19th April 2015
A Stroll through the town of Poole in Dorset
When the sea fret rolled in across Poole Quay I thought that was the end of my day out in Poole but then I began to enjoy this ethereal experience and the sound of shipping hooting in the harbour close by. So I kept to my plan to treat myself to some chips and sit on the harbour wall to eat them – but I only had Lord Baden Powell for company. The life size sculpture was erected on the quay to celebrate the founding of the Scout Movement in 1908 following the success of an experimental camp on Brownsea Island in Poole Harbour.
Emerging through the swirling mists I could see a strange shape on the water’s edge that appeared to be a mixture of viewing platforms and a huge sculpture. It was the the Sea Music Sculpture by Sir Anthony Caro. It was positioned right on the water’s edge to link the sea with the shore and to allow visitors to interact through stairs and platforms and to view the sea, the harbour and the town.
I arrived at the Custom House at the same time as a guided tour of Poole and lingered long enough to learn that it was the site of the most famous incident involving the notorious Hawkhurst Gang that had terrorised the south coast during the eighteenth century. When they were caught with an illegal cargo of tea it was seized, locked in the Custom House on Poole Quay and guarded by a naval ship. In the early hours of the morning, when the guns of the ship dipped below the quayside thirty members of the gang broke into the Custom House and grabbed as much of the tea as they could carry before escaping on horseback. In the aftermath of this raid two innocent people were murdered and as a result the ringleaders of this gang were betrayed, captured and executed thus ending their reign of terror. When this Grade II listed building became redundant as a government building it was allowed to fall into disrepair but it has now been restored to its original Georgian splendour and converted into a bar on the ground floor with a restaurant above.
Next to the Custom House is the Local History Centre church of … which is now the … and also part of which is housed in the old town cellars and forms part of the Poole Museum through which it is accessed. I was enticed inside this museum by the sight of an old fire engine in the glass fronted entrance to the building, an eighteenth century harbour warehouse.

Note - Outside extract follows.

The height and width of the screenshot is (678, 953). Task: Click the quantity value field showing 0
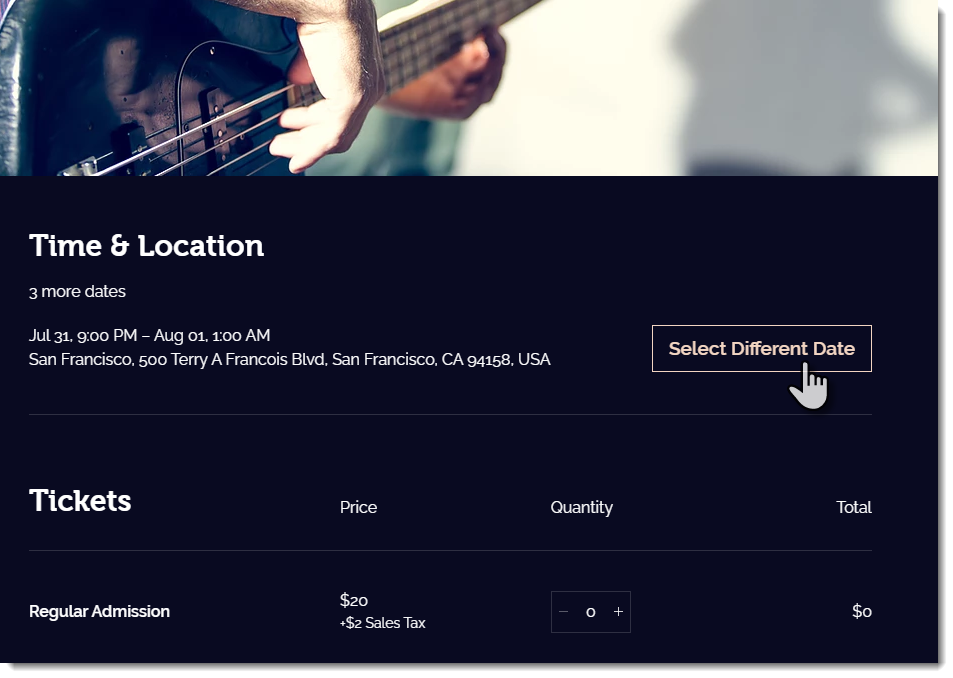tap(591, 612)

Once inside I soon discovered that the museum was much larger than it had appeared from the outside and was beautifully laid out and featured many fascinating exhibits. I learnt about the history of Poole pottery, the mysterious Swash Channel Wreck, the extraordinary Poole longboat and life in Poole during the 1950s
Emerging from the museum I discovered that the mist had vanished and the sun was shining and all the buildings around me took on a new attraction. In particular the Tudor style sixteenth century building that now houses the King’s Head public house. Next door is a very special building. Scaplens Court is a Grade 1 Listed Building and a Scheduled Ancient Monument. The building is only open to the public in August and I was too early to visit the gardens as they do not open until May.
It was time for a break so I made my way along the High Street to Caffé Nero which is housed in a very unusual building which was constructed in 1928 as a showroom for the Bournemouth Gas and Water Company. The offices of this company were in the building next door, an attractive mansion called Beech Hurst, and so was the original showroom. Because this showroom could not be seen from the outside the company decided to build a separate showroom which was designed to ensure it did not obstruct the front view of Beech Hurst and to harmonise with its classical features. On the other side of Caffé Nero is the Lord Wimborne public house which occupies a building donated to Poole in 1887 by John Norton, a local timber merchant.

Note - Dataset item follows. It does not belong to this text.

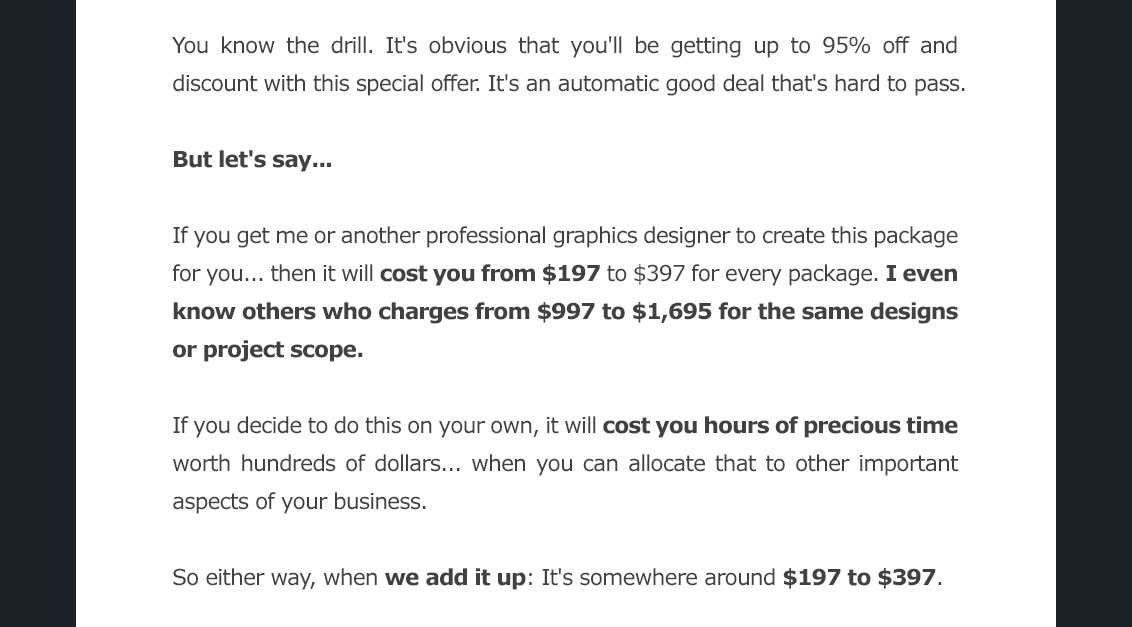Click the bold "But let's say..." heading

tap(252, 160)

My favourite building in the High Street is the Victorian shop front of Boone’s the ironmongers.
And I was fascinated by the presence of a level crossing to protect pedestrians from the trains that travel regularly between Waterloo and Weymouth. The railway line is spanned by a cast iron footbridge built in 1874 and still in use today.
On the far side of the modern Dolphin Shopping Centre, beyond the bus station I found the the Lighthouse Centre of Arts Centre of Arts and went inside to have a look around. This centre which includes a theatre and several small galleries was opened in 1978 as a response to the lack of cultural facilities in South East Dorset and I felt it had succeeded in it mission as I admired a collection of ceramic heads, a display of sculpted cakes and a gallery of computer generated paintings.
As the sun was still shining I could not resist quick visit to the very popular Poole Park. Since it opened in 1890 it has always been a peoples park and today there were lots of people around feeding the ducks and swans on the lakes, boating on the water, putting on the crazy golf course or just sitting in the beautiful gardens.
Of course no visit to Poole would be complete without visiting Poole Pottery. The town has been the home of Carter & Co (later Poole Pottery) since 1873 and although the original Poole Pottery factory was demolished in 2001 it is still possible to watch a potter at work in the Poole Pottery showroom that displays the beautiful pottery that is now made elsewhere.